The Coronavirus Is the World’s Only Superpower

Friday - 03/04/2020 07:26
The coronavirus was not of Donald Trump’s making, but his government’s incoherent, disorganized response to it was utterly predictable.Photograph by Jeffrey Phelps / AP / Shutterstock
The coronavirus was not of Donald Trump’s making, but his government’s incoherent, disorganized response to it was utterly predictable.Photograph by Jeffrey Phelps / AP / Shutterstock
Trump’s America? Not so much.

On Tuesday, the U.N. Secretary-General, Antonio Guterres, said the coronavirus pandemic is the greatest challenge that the world has faced since the Second World War. More than a hundred and fifty countries, many of them ill-equipped to battle the virus, are already gravely affected. Guterres predicted, as a result, “enhanced instability, enhanced unrest, and enhanced conflict.” In the United States, President Trump and his advisers now concede that more than two hundred thousand Americans could die, and businesses are bracing for a recession that will make the 2008 crisis “look like a cold,” as one prominent economist told me this week.

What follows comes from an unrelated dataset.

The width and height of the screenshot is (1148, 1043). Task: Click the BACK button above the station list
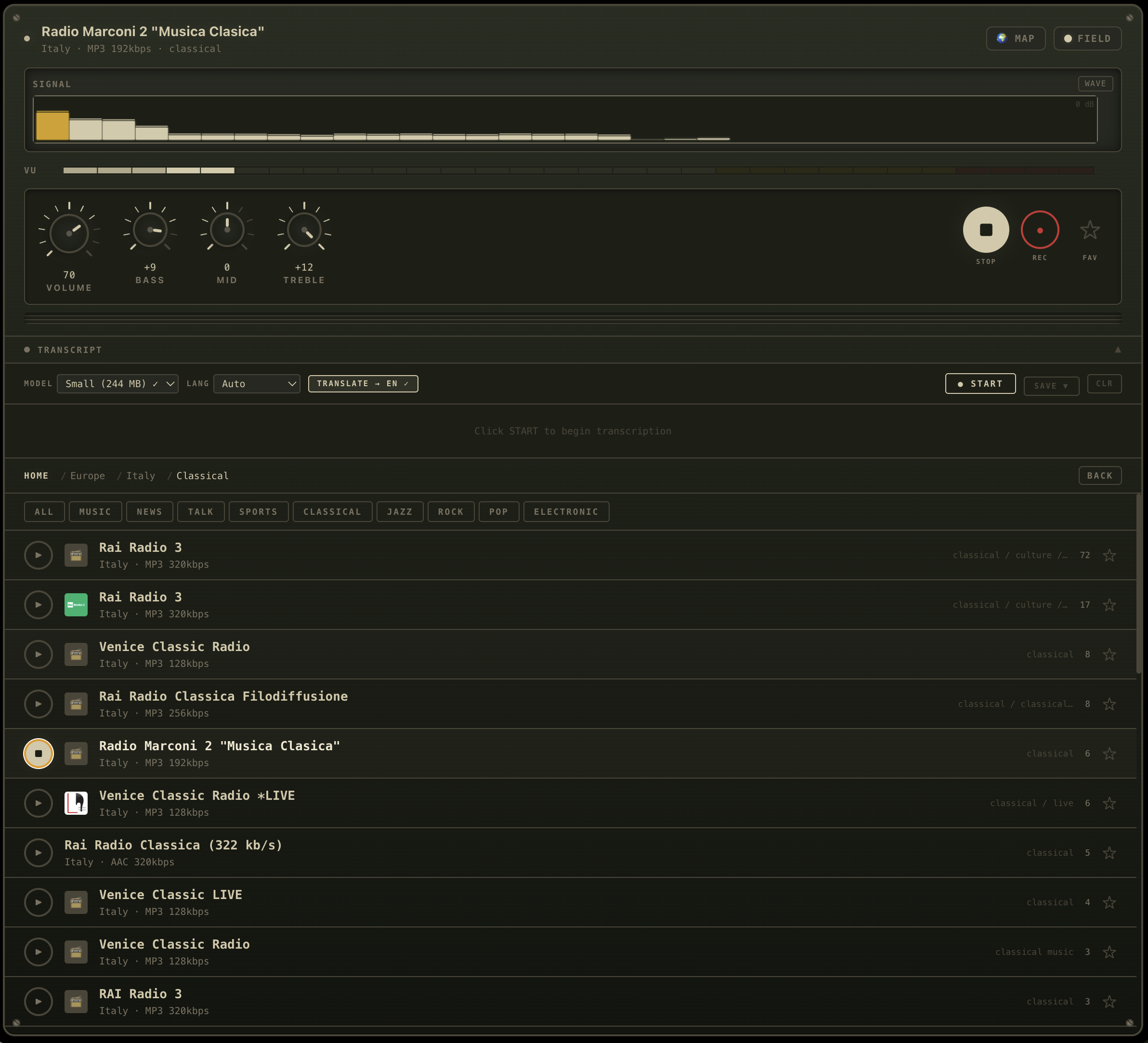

On Thursday, at 8:30 a.m., came the staggering news that a record 6.6 million Americans had filed for unemployment last week, meaning that ten million Americans have lost their jobs in just the first fourteen days of this coronavirus recession. Yet, less than an hour after this awful revelation, in the midst of a week that must surely count as one of the grimmest of his lifetime, Donald Trump was whining on Twitter about “Cryin’ Chuck Schumer” and the “complainers” at the center of the epidemic in New York, who “should have been stocked up and ready long before this crisis hit.” By Thursday evening, he was grousing about “witch hunt after witch hunt after witch hunt” launched by Democrats against him.

The New Yorker’s coronavirus news coverage and analysis are free for all readers.

The day before, when more than a thousand Americans died of the disease, the President staged a bizarre photo opportunity with the chairman of the Joint Chiefs of Staff, the Secretary of Defense, and other national-security leaders, to announce an oddly timed opening of a major new front in America’s war on Mexican drug cartels. During the event, Trump extemporized about what he often calls his “big, beautiful” wall on the southern border and its “tremendous impact,” and announced that he would deploy various Navy and Coast Guard ships for the new drug-fighting mission. (He also bragged about his “No. 1” status on Facebook, accused the former Secretary of State John Kerry of violating the law by advising Iran, and lamented, yet again, that no one could have possibly foreseen the global pandemic that nearly every global-health leader had been warning about for years.)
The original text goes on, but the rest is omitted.